↓

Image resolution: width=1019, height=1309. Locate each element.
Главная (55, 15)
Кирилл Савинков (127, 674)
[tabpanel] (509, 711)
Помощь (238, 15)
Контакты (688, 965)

↑

__GIVEN PROBLEM__
Present all of the rows above as a numbered list, skipping any blank lines.

__TASK RESPONSE__
1. Image resolution: width=1019, height=1309. Locate each element.
2. Главная (55, 15)
3. Кирилл Савинков (127, 674)
4. [tabpanel] (509, 711)
5. Помощь (238, 15)
6. Контакты (688, 965)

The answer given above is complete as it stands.